Hükmün açıklanmasına dair Iğdır 4. Asliye Ceza Mahkemesinin 15/12/2016 tarihli ve 2016/355 esas, 2016/536 karar sayılı hükmünde de Iğdır 1. Sulh Ceza Mahkemesinin 27/03/2012 tarihli ve 2010/440 esas, 2012/328 sayılı kararındaki gerekçe aynı şekilde tekrar edilmiş ve hüküm fıkrasında da ceza aynı şekilde taktiren ve tercihen 180 gün adli para cezası olarak belirlemiş, çelişkinin devamına yol açılmıştır.

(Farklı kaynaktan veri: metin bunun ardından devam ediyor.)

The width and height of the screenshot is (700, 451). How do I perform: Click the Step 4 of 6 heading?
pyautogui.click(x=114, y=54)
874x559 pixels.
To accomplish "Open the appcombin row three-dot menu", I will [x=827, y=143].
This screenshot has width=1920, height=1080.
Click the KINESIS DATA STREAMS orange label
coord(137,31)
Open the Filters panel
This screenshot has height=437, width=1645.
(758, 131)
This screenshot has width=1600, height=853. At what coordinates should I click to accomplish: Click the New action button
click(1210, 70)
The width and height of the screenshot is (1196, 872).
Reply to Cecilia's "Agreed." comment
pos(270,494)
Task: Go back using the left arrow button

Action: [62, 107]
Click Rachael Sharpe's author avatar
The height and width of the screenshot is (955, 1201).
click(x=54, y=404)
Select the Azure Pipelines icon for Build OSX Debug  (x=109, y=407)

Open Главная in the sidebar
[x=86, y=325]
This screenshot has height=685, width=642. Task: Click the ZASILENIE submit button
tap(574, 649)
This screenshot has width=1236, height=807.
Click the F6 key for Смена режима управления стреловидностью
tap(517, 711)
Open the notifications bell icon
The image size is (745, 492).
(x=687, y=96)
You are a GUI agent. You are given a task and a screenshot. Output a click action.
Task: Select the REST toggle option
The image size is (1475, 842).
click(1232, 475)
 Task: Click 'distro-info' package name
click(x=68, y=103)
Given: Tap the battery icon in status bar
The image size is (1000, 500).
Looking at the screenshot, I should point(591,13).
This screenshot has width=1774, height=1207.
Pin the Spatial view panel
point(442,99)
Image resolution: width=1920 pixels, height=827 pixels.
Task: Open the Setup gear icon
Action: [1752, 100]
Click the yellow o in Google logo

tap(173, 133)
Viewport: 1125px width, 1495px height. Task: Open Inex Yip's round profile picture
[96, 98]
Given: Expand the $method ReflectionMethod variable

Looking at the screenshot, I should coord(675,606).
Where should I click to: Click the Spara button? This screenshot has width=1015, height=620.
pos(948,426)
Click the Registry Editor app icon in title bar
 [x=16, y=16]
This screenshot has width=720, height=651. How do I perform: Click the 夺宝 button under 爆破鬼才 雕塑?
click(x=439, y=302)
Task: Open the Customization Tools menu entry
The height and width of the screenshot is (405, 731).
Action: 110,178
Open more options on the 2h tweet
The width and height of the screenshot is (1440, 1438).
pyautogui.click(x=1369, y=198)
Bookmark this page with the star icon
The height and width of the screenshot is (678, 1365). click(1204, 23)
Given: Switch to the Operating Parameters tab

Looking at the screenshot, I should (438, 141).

Her iki hükümde de sanık hakkında TCK'nın 62. maddesinde öngörülen takdiri indirim uygulanmış, yine bir gün karşılığı para cezası TCK'nın 52/2. maddesi gereğince adli para cezasına çevrilirken bir gün karşılığı alt sınırdan 20 Türk lirası olarak belirlenmiştir.
Dosya kapsamı, kanun yararına bozma istemi ve tüm bu açıklamalar birlikte değerlendirildiğinde;
Sanık ...'e yükletilen ve TCK'nın 106. maddesinin birinci fıkrasının ikinci cümlesinde düzenlenen incelemeye konu tehdit suçunun, suç tarihi itibariyle uzlaşma kapsamında olmasına karşın, yargılamanın hiçbir aşamasında sanık ve katılana uzlaşmak isteyip istemedikleri sorulmadığı anlaşıldığından uzlaştırma uygulanmadan verilen sanığın mahkumiyetine dair Iğdır 4. Asliye Ceza Mahkemesinin 15/12/2016 tarihli ve 2016/355 esas, 2016/536 karar sayılı hükmünde isabet bulunmamaktadır.
Ayrıca gerekçede dosya içeriğine uygun biçimde cezanın alt sınırdan tayin edildiğinin belirtilmesine karşın, hüküm fıkrasında cezanın taktiren ve tercihen 180 gün adli para cezası olarak tayini suretiyle hüküm ve gerekçe arasında çelişkiye neden olunmuş ve bu suretle de hukuka aykırı davranılmıştır.
IV-Sonuç ve Karar:
Yukarıda açıklanan nedenlerle,
Kanun yararına bozma istemine ilişkin Yargıtay Cumhuriyet Başsavcılığınca düzenlenen ihbarname içeriğinde yer alan bozma nedenleri yerinde görüldüğünden, Iğdır 4. Asliye Ceza Mahkemesinin 15/12/2016 tarihli, 2016/355 esas ve 2016/536 sayılı kesinleşen kararının, 5271 sayılı Ceza Muhakemesi Kanununun 309. maddesi uyarınca BOZULMASINA, bozma nedenlerine göre, sonraki işlemlerin, CMK'nın 309/4-a maddesi gereğince mahallinde mahkemesince yerine getirilmesine, 30/11/2017 tarihinde oybirliğiyle karar verildi.